Why this list matters
Upgrade-candidate lists are the most actionable output of any scoring framework. A BUY-rated name is already at its rating — the market is arguably pricing it in. A WATCH-rated name one factor away from a BUY is where the conversion event itself drives the price action. If you can anticipate which factor will move first and when, you can position ahead of the re-rating.
The ten names above are all WATCH-rated with composite scores of 18-21 in April 2026. Each is within a single factor upgrade of crossing into BUY territory. The article below walks through what factor needs to change for each, and what the triggering event typically looks like.
The anomaly at the top
GoGold at 21/25 is the unusual entry. A composite of 21 with no factor below 3 would typically map to BUY per the framework's standing rule. The WATCH is an editorial override — the analyst team applied judgment on commodity-mix considerations (silver-primary in a gold-anchored coverage universe) and jurisdictional timing. Whether the override persists into the next scoring cycle is a question the framework answers in the next scorecard, not this listicle. From a positioning standpoint, treat GoGold as functionally BUY-rated.

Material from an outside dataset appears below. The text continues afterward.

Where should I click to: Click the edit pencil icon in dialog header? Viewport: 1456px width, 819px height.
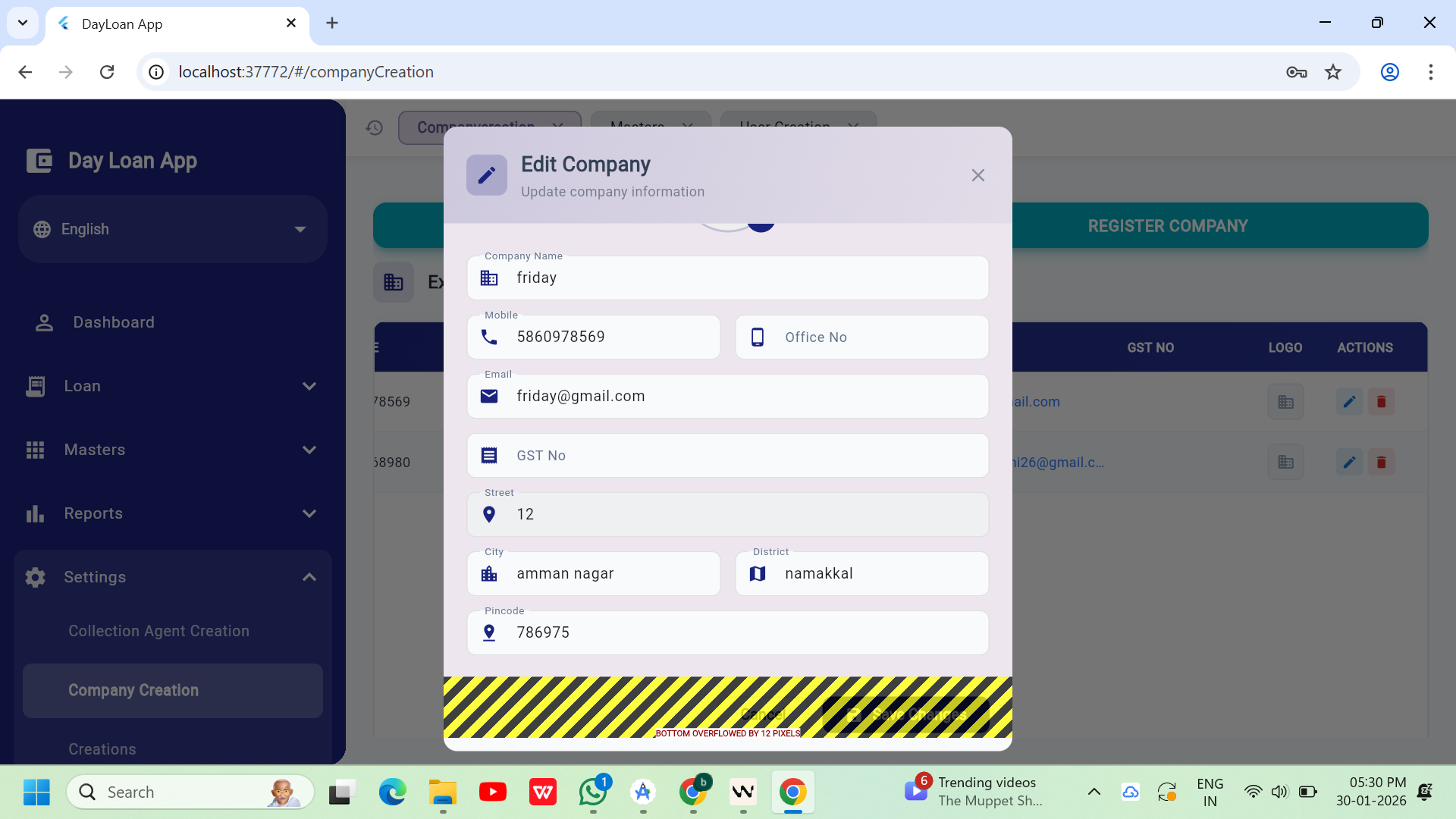click(x=486, y=175)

The most common upgrade path: catalyst delivery
Five of the ten names are held back by a catalyst score of 3/5 or a related factor dependent on near-term news. Catalyst upgrades happen naturally — a drill result lands, a resource update gets published, a permitting milestone clears. The positioning question is which upgrades are closest in time. Integra Resources has engineering-study milestones pending on DeLamar. Probe Gold has continued Novador drilling. Snowline has ongoing Valley delineation with potential for a material resource update.
The names where catalyst is the limiter but the timeline is long (Western Copper's Casino permitting is measured in years) are structurally different. The math can still support a position, but the path to a BUY conversion is longer and the intervening periods tend to be rangebound.
The harder upgrades: geology and management
Collective Mining stands out as the most work-intensive upgrade case. The management factor is 5/5 and capital is 5/5 — both maximal. Geology sits at 2/5, and that's what's holding the composite at 18. A geology upgrade requires either material new discovery (a genuinely new zone or deposit style) or a substantial resource update that reclassifies ounces. Neither happens inside a quarter. If you own Collective on this thesis, the timeline is likely a year or two.
Management upgrades are also slow. Banyan and Mako could both lift through management upgrades, but management factor scores rarely move on quarterly cadence — they tend to move in response to multi-year track records, major insider-buying events, or team changes. Position sizing should reflect the timeline difference.
How to use this list in a position
Upgrade-candidate names typically trade at a small discount to directly-comparable BUY-rated peers. The discount represents the probability-weighted difference between being BUY and being WATCH. If you believe the upgrade is likely within 6-12 months, that discount is the return. A portfolio that holds two or three upgrade candidates alongside the BUY-rated core typically captures most of the re-rating return without requiring perfect single-name timing.